> Set problem:
Can you copy out, word for word, the rows beginning with the line that contains "Task: Check Always" and running through the line that contains "tap(525, 774)", with both of those lines included?
++++++++++
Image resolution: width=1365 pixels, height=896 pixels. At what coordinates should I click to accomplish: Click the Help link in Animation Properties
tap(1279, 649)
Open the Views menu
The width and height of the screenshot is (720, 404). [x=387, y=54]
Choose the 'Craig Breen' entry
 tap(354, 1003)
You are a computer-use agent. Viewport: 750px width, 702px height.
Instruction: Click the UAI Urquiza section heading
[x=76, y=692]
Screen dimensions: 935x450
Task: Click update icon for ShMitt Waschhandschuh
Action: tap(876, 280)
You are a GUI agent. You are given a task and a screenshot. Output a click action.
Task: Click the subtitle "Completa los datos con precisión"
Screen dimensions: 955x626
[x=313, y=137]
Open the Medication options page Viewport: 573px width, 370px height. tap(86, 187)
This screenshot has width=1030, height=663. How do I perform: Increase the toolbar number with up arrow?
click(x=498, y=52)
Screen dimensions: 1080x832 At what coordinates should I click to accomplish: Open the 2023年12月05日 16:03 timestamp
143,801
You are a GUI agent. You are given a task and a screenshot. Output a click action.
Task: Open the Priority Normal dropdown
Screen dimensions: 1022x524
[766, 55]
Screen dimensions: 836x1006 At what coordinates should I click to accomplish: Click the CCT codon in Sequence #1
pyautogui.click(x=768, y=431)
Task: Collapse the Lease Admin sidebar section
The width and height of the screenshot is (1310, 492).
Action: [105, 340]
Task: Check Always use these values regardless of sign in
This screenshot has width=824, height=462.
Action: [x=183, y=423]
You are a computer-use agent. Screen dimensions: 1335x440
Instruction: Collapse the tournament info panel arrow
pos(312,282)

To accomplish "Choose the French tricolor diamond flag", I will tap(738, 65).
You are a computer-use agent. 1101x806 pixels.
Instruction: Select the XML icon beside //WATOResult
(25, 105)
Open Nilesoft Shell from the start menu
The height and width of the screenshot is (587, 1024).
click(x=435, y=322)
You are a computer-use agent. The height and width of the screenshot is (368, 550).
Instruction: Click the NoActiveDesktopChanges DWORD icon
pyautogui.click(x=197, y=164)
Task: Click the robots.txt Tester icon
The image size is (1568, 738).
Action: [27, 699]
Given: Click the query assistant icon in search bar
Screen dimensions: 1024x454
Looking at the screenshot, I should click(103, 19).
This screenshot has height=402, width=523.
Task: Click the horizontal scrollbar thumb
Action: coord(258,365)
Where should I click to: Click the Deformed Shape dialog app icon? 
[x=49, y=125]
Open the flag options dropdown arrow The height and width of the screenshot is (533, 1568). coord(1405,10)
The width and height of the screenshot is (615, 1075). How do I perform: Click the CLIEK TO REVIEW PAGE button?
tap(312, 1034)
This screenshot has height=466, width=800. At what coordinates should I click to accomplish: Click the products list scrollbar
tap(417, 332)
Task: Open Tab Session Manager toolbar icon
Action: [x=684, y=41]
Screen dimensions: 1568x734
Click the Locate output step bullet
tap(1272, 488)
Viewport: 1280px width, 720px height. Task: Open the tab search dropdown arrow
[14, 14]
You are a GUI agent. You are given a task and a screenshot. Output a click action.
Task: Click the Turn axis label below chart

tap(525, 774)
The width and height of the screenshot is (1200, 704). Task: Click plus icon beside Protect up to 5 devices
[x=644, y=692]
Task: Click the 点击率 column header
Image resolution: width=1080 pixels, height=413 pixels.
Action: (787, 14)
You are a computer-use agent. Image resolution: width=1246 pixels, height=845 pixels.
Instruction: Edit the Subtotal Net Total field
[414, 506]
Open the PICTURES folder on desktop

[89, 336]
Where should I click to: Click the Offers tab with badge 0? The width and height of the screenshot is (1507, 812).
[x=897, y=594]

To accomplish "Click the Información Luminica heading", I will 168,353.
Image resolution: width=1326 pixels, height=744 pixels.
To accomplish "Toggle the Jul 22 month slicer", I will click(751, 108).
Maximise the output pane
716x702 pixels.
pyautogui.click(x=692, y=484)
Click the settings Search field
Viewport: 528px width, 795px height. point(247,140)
++++++++++
> Output of the task:
Task: Check Always use these values regardless of sign in
This screenshot has width=824, height=462.
Action: [x=183, y=423]
You are a computer-use agent. Screen dimensions: 1335x440
Instruction: Collapse the tournament info panel arrow
pos(312,282)

To accomplish "Choose the French tricolor diamond flag", I will tap(738, 65).
You are a computer-use agent. 1101x806 pixels.
Instruction: Select the XML icon beside //WATOResult
(25, 105)
Open Nilesoft Shell from the start menu
The height and width of the screenshot is (587, 1024).
click(x=435, y=322)
You are a computer-use agent. The height and width of the screenshot is (368, 550).
Instruction: Click the NoActiveDesktopChanges DWORD icon
pyautogui.click(x=197, y=164)
Task: Click the robots.txt Tester icon
The image size is (1568, 738).
Action: [27, 699]
Given: Click the query assistant icon in search bar
Screen dimensions: 1024x454
Looking at the screenshot, I should click(103, 19).
This screenshot has height=402, width=523.
Task: Click the horizontal scrollbar thumb
Action: coord(258,365)
Where should I click to: Click the Deformed Shape dialog app icon? 
[x=49, y=125]
Open the flag options dropdown arrow The height and width of the screenshot is (533, 1568). coord(1405,10)
The width and height of the screenshot is (615, 1075). How do I perform: Click the CLIEK TO REVIEW PAGE button?
tap(312, 1034)
This screenshot has height=466, width=800. At what coordinates should I click to accomplish: Click the products list scrollbar
tap(417, 332)
Task: Open Tab Session Manager toolbar icon
Action: [x=684, y=41]
Screen dimensions: 1568x734
Click the Locate output step bullet
tap(1272, 488)
Viewport: 1280px width, 720px height. Task: Open the tab search dropdown arrow
[14, 14]
You are a GUI agent. You are given a task and a screenshot. Output a click action.
Task: Click the Turn axis label below chart

tap(525, 774)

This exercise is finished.